Given data:

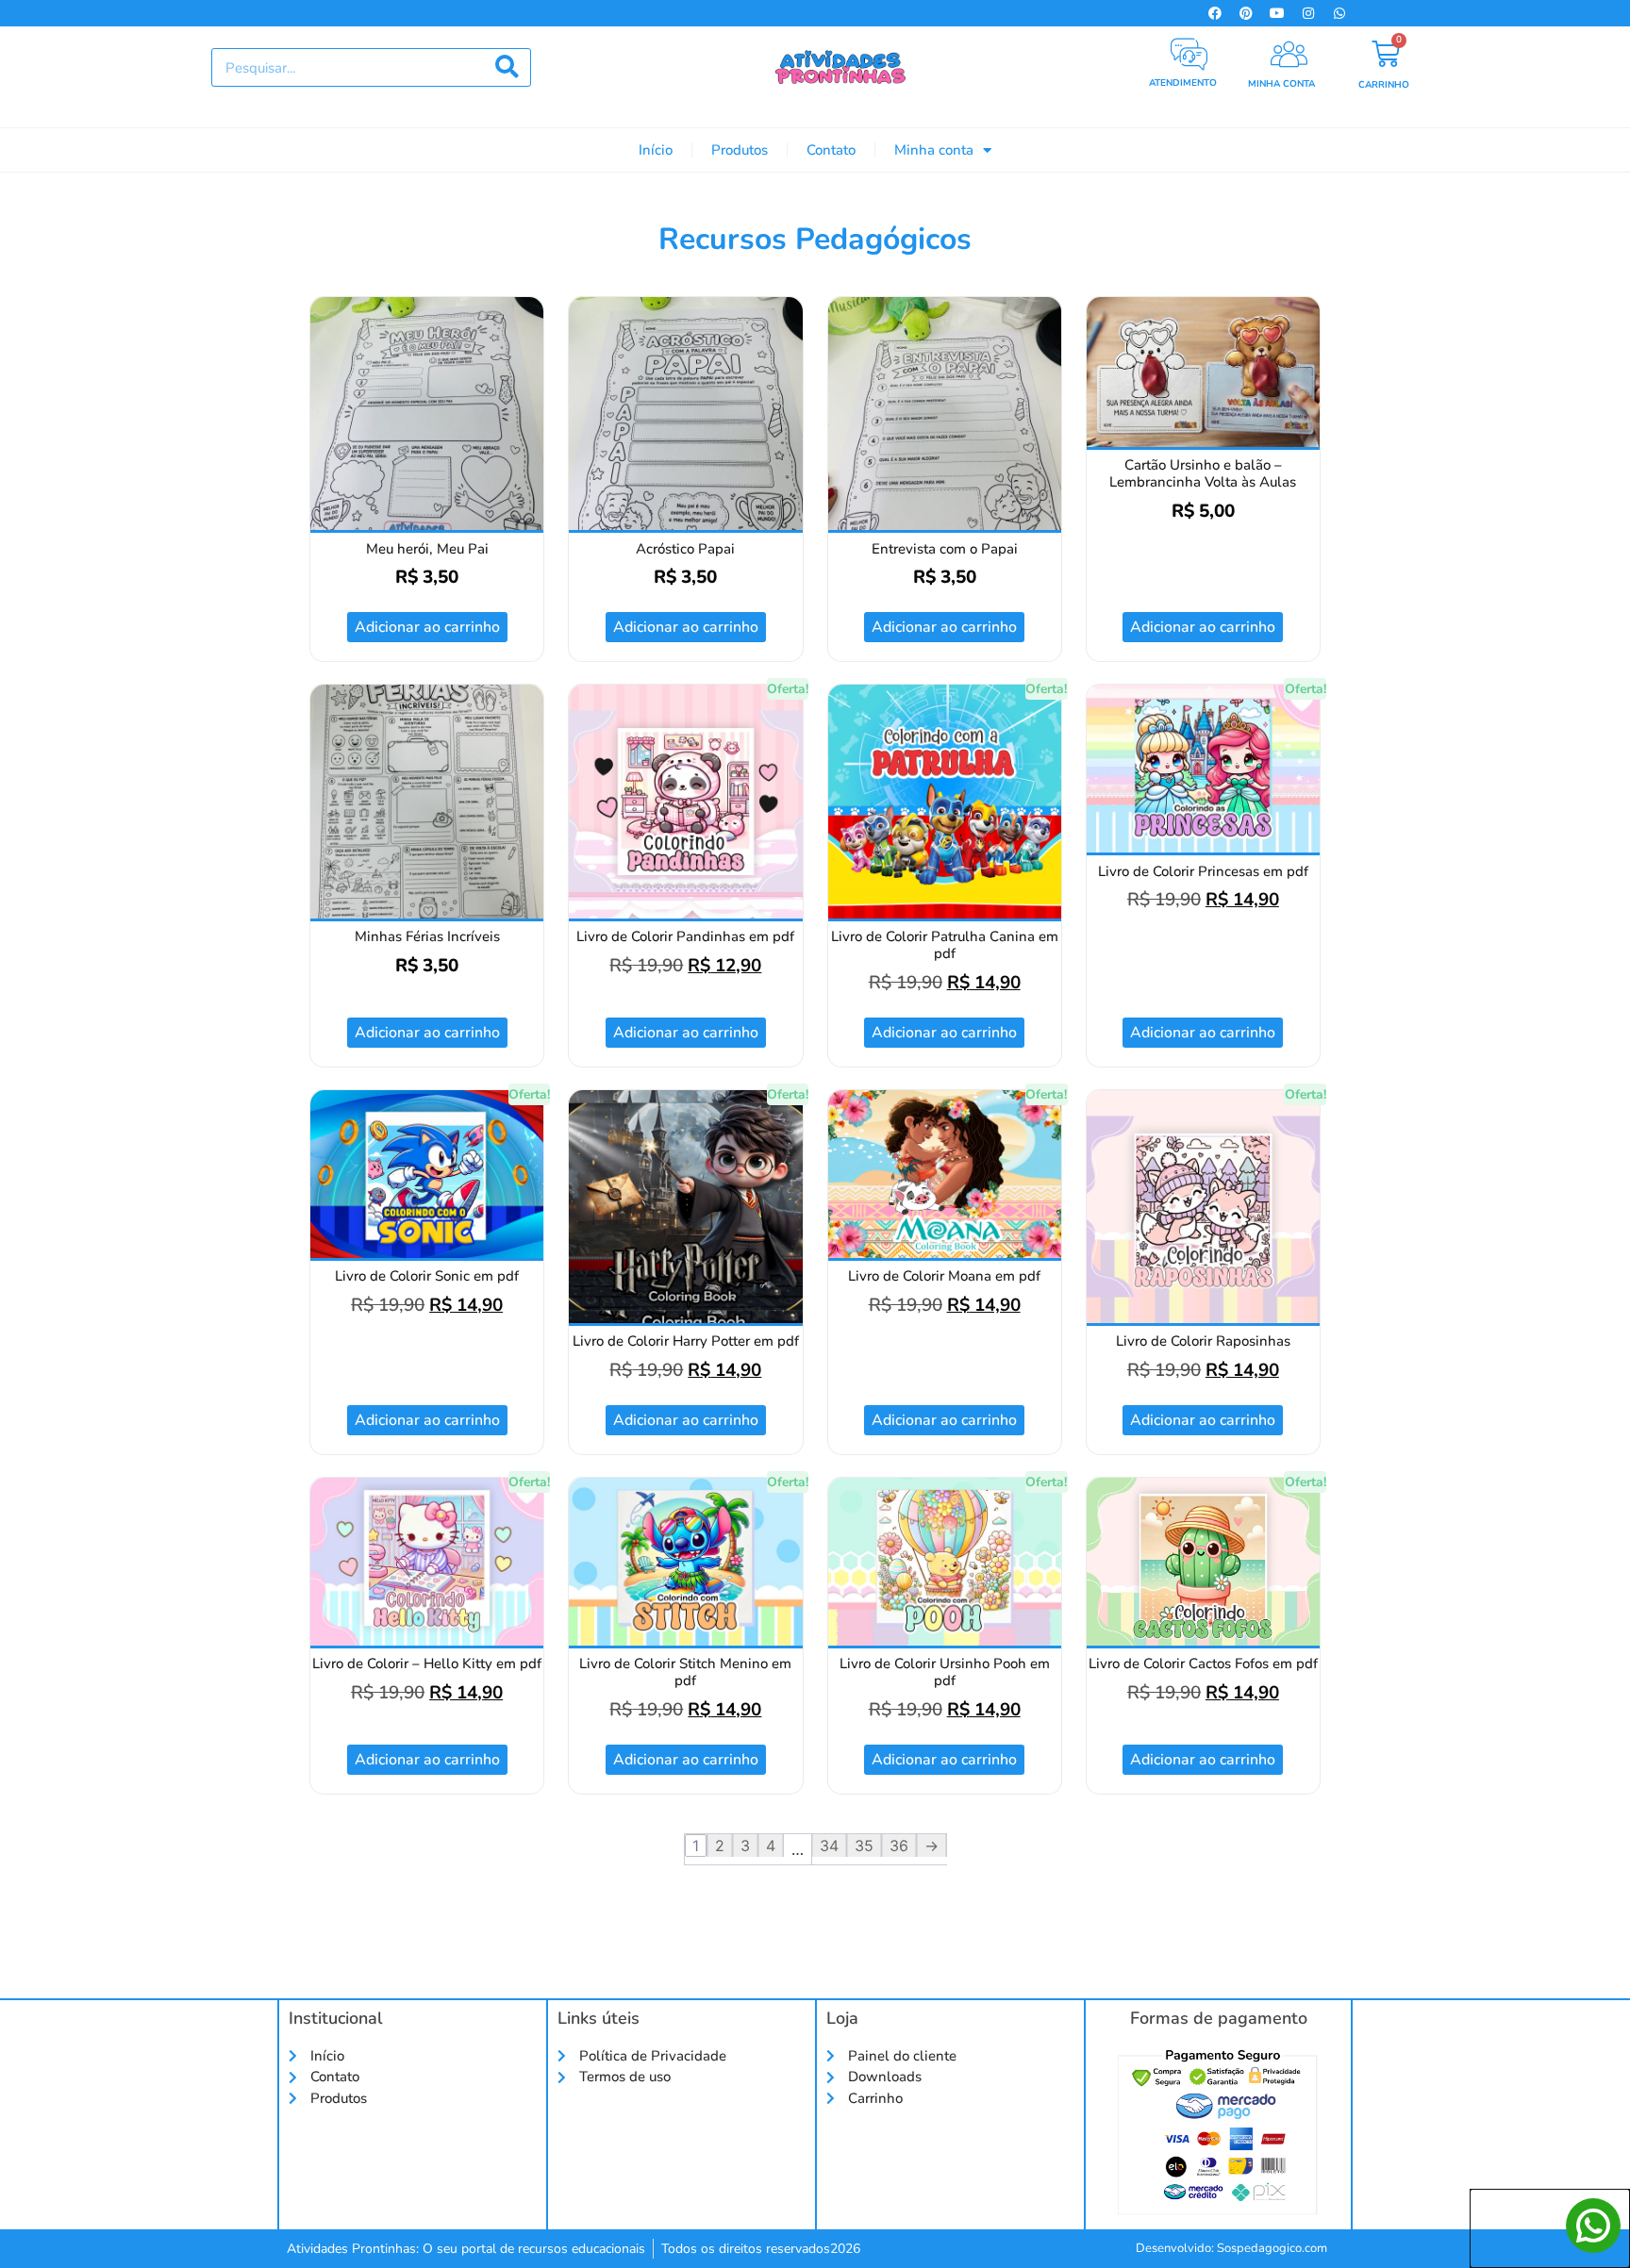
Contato (831, 150)
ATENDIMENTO (1183, 83)
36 (899, 1845)
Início (656, 150)
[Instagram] (1308, 13)
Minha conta (933, 150)
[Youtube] (1277, 13)
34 (829, 1845)
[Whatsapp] (1339, 13)
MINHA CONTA (1281, 84)
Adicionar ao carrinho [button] (427, 627)
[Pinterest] (1246, 13)
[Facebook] (1215, 13)
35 (864, 1845)
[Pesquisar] (507, 67)
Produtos (739, 150)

Try it: A word-for-word copy of the records above is needed, pictures excluded.

Your solution:
Contato (831, 150)
ATENDIMENTO (1183, 83)
36 (899, 1845)
Início (656, 150)
[Instagram] (1308, 13)
Minha conta (933, 150)
[Youtube] (1277, 13)
34 (829, 1845)
[Whatsapp] (1339, 13)
MINHA CONTA (1281, 84)
Adicionar ao carrinho [button] (427, 627)
[Pinterest] (1246, 13)
[Facebook] (1215, 13)
35 (864, 1845)
[Pesquisar] (507, 67)
Produtos (739, 150)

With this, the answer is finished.